Another term that he embraces more whole-heartedly, however, and that did confuse me slightly at its first occurrence, was galea. The first time it appears, we are informed that fifty galeae attacked the city of Southampton on the Monday following the feast of St Michael in 1338. Apparently a galea, in Latin, is a helmet; so I hypothesised that this may be a usage similar to ‘lance’, denoting a soldier or a particular unit of armed men. But mark the sequel! for the armed men carried away everything they could to their helmets. And then they set fire to all the houses, and returned to their helmets. Clearly, there was a flaw in this theory, unless Phillip of France had pioneered a really large make of helmet in which his men could paddle.
So I went to the OED and looked up ‘galley’. That confirms that a mediaeval Latin galea/galeia existed, derived from ancient Greek but with the ultimate etymology unknown. But apparently it wasn’t very common, and for Murimuth it was quite recent: there is one attribution for c. 1300, and one for c. 1330. The Anglo-Norman dictionary has it attributed a few more times, towards the end of the 1200s. So it seems to have been circulating as a concept only reasonably recently, suggesting (perhaps?) a new kind of warship, a new trend in ship-building, which only really forced itself on Murimuth’s notice when it suddenly became relevant with the naval battles and coastal attacks of the early years of the Hundred Years War. Thereafter, he uses it frequently, and seems to distinguish consistently between galeas and naves.
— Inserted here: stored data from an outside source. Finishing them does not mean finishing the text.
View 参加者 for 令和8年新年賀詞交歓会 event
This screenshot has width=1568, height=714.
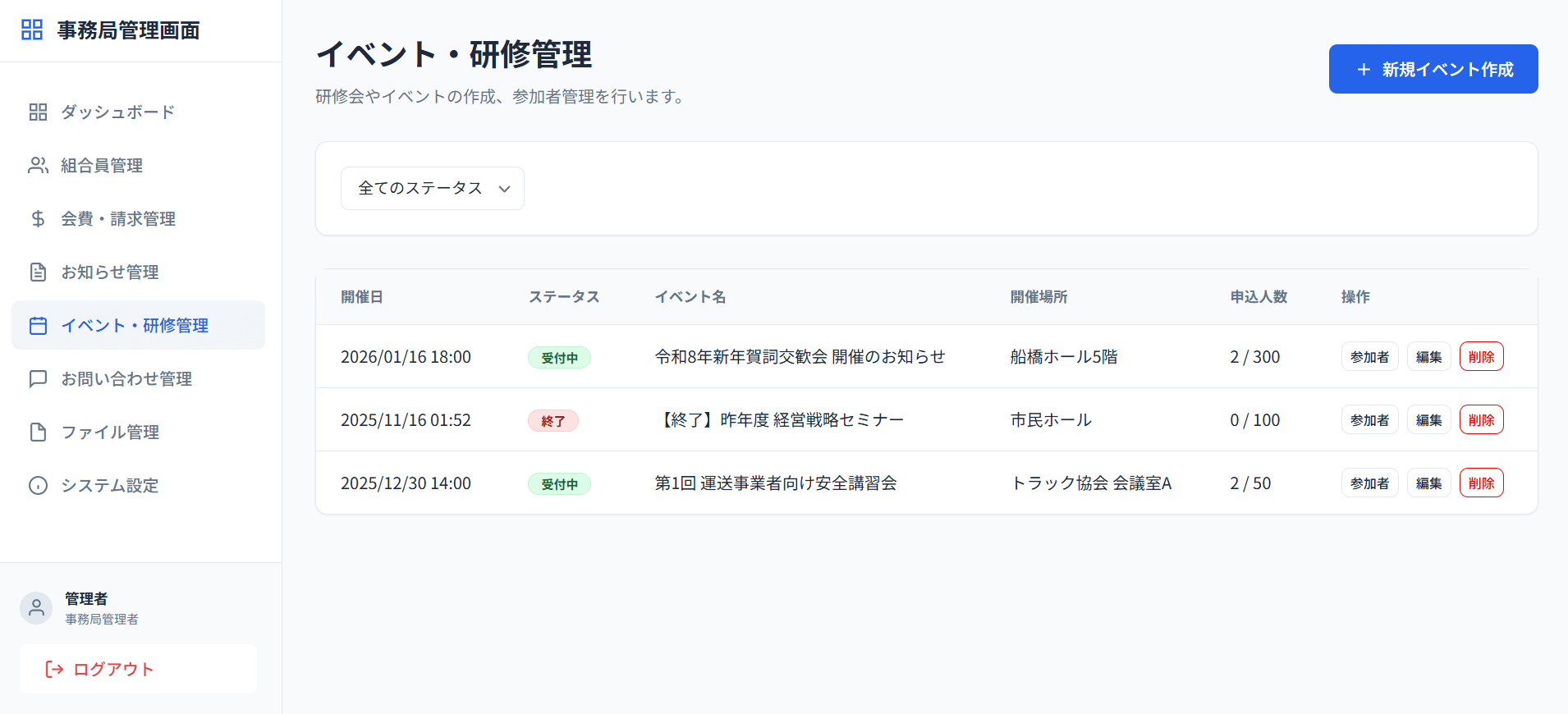(1369, 357)
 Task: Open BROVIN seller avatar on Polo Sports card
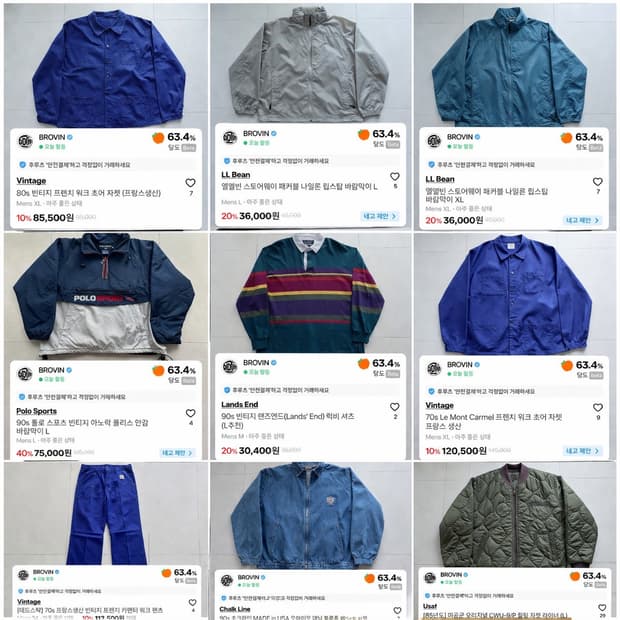[25, 373]
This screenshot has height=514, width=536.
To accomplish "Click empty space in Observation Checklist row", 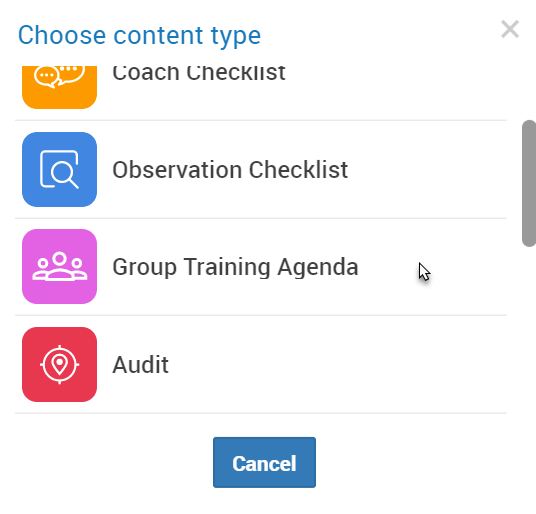I will point(427,170).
Everyone becomes an armchair strategist in times of war, I suppose – but Murimuth seems to have been sitting as close to Westminster as he could as often as he could, getting close access to all the most recent war news and letters, professionally interested in the manoeuvring of diplomacy and its subtleties as well as in the more dramatic aspects of the war. And, of course, he’s in his sixties and seventies, and enjoying it – it was 1338 when he proudly began to insert, alongside the annus domini and the regnal year of the current king and of the pope, his own age as a counter (sixty-four, in that year). You can just see him sitting around pontificating on exactly how the war is going and correcting everyone with precision, and becoming an expert on the precise terminology and functions of everything related to war.
 Which I think I will post. It may interest some people at some point in some tiny measure of its being.
 Which uses GOOD milk for its coffee, sells pre-made soups and sauces made on-site that actually look good, and offers cooking classes like ‘Pasta and Risotto’, ‘Vietnamese and Cambodian’, ‘Balinese’, ‘Simply Spanish’ and ‘Moroccan Spice’. Cook’s Pantry, it’s called.
 No, that’s not a mixed metaphor, so long as the weight is appropriately distributed for optimum balance.